Task brief:
Copy these lines word for word.

Source data:
◆ ◆ ◆

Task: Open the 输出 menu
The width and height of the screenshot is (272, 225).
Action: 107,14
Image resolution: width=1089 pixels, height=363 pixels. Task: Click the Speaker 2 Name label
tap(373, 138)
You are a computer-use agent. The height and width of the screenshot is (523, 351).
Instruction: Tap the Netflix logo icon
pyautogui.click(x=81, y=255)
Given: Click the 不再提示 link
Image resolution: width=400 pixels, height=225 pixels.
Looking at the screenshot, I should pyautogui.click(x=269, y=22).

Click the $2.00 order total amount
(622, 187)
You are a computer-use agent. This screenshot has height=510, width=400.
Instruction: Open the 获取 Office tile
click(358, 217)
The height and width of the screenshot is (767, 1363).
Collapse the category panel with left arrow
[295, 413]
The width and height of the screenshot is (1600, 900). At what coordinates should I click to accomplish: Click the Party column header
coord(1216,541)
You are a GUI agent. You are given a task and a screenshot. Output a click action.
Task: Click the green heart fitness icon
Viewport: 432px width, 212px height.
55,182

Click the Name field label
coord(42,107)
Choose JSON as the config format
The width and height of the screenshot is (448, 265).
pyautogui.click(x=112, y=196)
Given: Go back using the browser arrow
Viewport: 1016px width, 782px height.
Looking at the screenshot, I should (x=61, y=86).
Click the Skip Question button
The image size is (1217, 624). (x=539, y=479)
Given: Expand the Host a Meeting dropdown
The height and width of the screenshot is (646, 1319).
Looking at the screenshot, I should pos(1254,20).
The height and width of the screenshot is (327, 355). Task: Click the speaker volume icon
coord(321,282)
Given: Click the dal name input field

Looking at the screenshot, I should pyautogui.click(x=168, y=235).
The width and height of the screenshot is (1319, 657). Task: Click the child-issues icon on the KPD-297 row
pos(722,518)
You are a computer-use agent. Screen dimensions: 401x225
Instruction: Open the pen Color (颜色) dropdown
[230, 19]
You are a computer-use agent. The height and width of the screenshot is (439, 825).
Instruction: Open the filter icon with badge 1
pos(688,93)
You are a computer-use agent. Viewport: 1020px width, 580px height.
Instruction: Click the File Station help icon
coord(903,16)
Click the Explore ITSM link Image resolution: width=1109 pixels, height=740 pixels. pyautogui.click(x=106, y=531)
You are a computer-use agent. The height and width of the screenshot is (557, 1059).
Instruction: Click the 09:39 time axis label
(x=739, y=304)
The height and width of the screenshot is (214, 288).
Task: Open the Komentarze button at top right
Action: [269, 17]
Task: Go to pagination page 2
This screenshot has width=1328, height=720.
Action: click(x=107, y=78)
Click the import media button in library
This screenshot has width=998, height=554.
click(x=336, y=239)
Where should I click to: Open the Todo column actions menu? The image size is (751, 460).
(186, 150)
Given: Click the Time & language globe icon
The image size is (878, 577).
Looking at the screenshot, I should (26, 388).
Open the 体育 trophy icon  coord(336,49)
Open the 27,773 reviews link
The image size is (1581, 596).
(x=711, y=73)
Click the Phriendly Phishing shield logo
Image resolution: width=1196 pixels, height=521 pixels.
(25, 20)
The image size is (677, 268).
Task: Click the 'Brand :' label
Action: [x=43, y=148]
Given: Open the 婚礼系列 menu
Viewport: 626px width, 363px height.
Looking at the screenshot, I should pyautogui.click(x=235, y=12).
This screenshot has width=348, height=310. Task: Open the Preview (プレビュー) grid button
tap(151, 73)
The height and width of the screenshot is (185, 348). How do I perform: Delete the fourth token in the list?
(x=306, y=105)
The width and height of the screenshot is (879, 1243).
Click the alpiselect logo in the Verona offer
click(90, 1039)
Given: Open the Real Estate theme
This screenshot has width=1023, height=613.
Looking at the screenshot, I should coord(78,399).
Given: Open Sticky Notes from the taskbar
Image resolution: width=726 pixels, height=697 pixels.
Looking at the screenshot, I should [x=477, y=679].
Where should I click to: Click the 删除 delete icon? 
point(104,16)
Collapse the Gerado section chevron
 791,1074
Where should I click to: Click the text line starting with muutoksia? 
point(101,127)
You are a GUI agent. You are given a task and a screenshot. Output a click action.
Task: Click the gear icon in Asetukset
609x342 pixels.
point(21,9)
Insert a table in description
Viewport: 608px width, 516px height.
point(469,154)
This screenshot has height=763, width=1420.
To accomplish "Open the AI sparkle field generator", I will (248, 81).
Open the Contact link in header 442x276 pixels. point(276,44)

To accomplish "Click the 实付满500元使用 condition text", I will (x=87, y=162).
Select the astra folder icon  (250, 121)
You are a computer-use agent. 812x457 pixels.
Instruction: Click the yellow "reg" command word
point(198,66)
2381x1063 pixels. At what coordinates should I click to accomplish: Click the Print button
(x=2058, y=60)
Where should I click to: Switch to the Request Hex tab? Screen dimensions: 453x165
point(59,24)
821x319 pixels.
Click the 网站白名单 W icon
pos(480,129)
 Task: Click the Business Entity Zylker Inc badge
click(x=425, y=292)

◆ ◆ ◆

Task output:
Task: Open the 输出 menu
The width and height of the screenshot is (272, 225).
Action: 107,14
Image resolution: width=1089 pixels, height=363 pixels. Task: Click the Speaker 2 Name label
tap(373, 138)
You are a computer-use agent. The height and width of the screenshot is (523, 351).
Instruction: Tap the Netflix logo icon
pyautogui.click(x=81, y=255)
Given: Click the 不再提示 link
Image resolution: width=400 pixels, height=225 pixels.
Looking at the screenshot, I should pyautogui.click(x=269, y=22).

Click the $2.00 order total amount
(622, 187)
You are a computer-use agent. This screenshot has height=510, width=400.
Instruction: Open the 获取 Office tile
click(358, 217)
The height and width of the screenshot is (767, 1363).
Collapse the category panel with left arrow
[295, 413]
The width and height of the screenshot is (1600, 900). At what coordinates should I click to accomplish: Click the Party column header
coord(1216,541)
You are a GUI agent. You are given a task and a screenshot. Output a click action.
Task: Click the green heart fitness icon
Viewport: 432px width, 212px height.
55,182

Click the Name field label
coord(42,107)
Choose JSON as the config format
The width and height of the screenshot is (448, 265).
pyautogui.click(x=112, y=196)
Given: Go back using the browser arrow
Viewport: 1016px width, 782px height.
Looking at the screenshot, I should (x=61, y=86).
Click the Skip Question button
The image size is (1217, 624). (x=539, y=479)
Given: Expand the Host a Meeting dropdown
The height and width of the screenshot is (646, 1319).
Looking at the screenshot, I should pos(1254,20).
The height and width of the screenshot is (327, 355). Task: Click the speaker volume icon
coord(321,282)
Given: Click the dal name input field

Looking at the screenshot, I should pyautogui.click(x=168, y=235).
The width and height of the screenshot is (1319, 657). Task: Click the child-issues icon on the KPD-297 row
pos(722,518)
You are a computer-use agent. Screen dimensions: 401x225
Instruction: Open the pen Color (颜色) dropdown
[230, 19]
You are a computer-use agent. The height and width of the screenshot is (439, 825).
Instruction: Open the filter icon with badge 1
pos(688,93)
You are a computer-use agent. Viewport: 1020px width, 580px height.
Instruction: Click the File Station help icon
coord(903,16)
Click the Explore ITSM link Image resolution: width=1109 pixels, height=740 pixels. pyautogui.click(x=106, y=531)
You are a computer-use agent. The height and width of the screenshot is (557, 1059).
Instruction: Click the 09:39 time axis label
(x=739, y=304)
The height and width of the screenshot is (214, 288).
Task: Open the Komentarze button at top right
Action: [269, 17]
Task: Go to pagination page 2
This screenshot has width=1328, height=720.
Action: click(x=107, y=78)
Click the import media button in library
This screenshot has width=998, height=554.
click(x=336, y=239)
Where should I click to: Open the Todo column actions menu? The image size is (751, 460).
(186, 150)
Given: Click the Time & language globe icon
The image size is (878, 577).
Looking at the screenshot, I should (26, 388).
Open the 体育 trophy icon  coord(336,49)
Open the 27,773 reviews link
The image size is (1581, 596).
(x=711, y=73)
Click the Phriendly Phishing shield logo
Image resolution: width=1196 pixels, height=521 pixels.
(25, 20)
The image size is (677, 268).
Task: Click the 'Brand :' label
Action: [x=43, y=148]
Given: Open the 婚礼系列 menu
Viewport: 626px width, 363px height.
Looking at the screenshot, I should pyautogui.click(x=235, y=12).
This screenshot has width=348, height=310. Task: Open the Preview (プレビュー) grid button
tap(151, 73)
The height and width of the screenshot is (185, 348). How do I perform: Delete the fourth token in the list?
(x=306, y=105)
The width and height of the screenshot is (879, 1243).
Click the alpiselect logo in the Verona offer
click(90, 1039)
Given: Open the Real Estate theme
This screenshot has width=1023, height=613.
Looking at the screenshot, I should coord(78,399).
Given: Open Sticky Notes from the taskbar
Image resolution: width=726 pixels, height=697 pixels.
Looking at the screenshot, I should [x=477, y=679].
Where should I click to: Click the 删除 delete icon? 
point(104,16)
Collapse the Gerado section chevron
 791,1074
Where should I click to: Click the text line starting with muutoksia? 
point(101,127)
You are a GUI agent. You are given a task and a screenshot. Output a click action.
Task: Click the gear icon in Asetukset
609x342 pixels.
point(21,9)
Insert a table in description
Viewport: 608px width, 516px height.
point(469,154)
This screenshot has height=763, width=1420.
To accomplish "Open the AI sparkle field generator", I will (248, 81).
Open the Contact link in header 442x276 pixels. point(276,44)

To accomplish "Click the 实付满500元使用 condition text", I will (x=87, y=162).
Select the astra folder icon  (250, 121)
You are a computer-use agent. 812x457 pixels.
Instruction: Click the yellow "reg" command word
point(198,66)
2381x1063 pixels. At what coordinates should I click to accomplish: Click the Print button
(x=2058, y=60)
Where should I click to: Switch to the Request Hex tab? Screen dimensions: 453x165
point(59,24)
821x319 pixels.
Click the 网站白名单 W icon
pos(480,129)
 Task: Click the Business Entity Zylker Inc badge
click(x=425, y=292)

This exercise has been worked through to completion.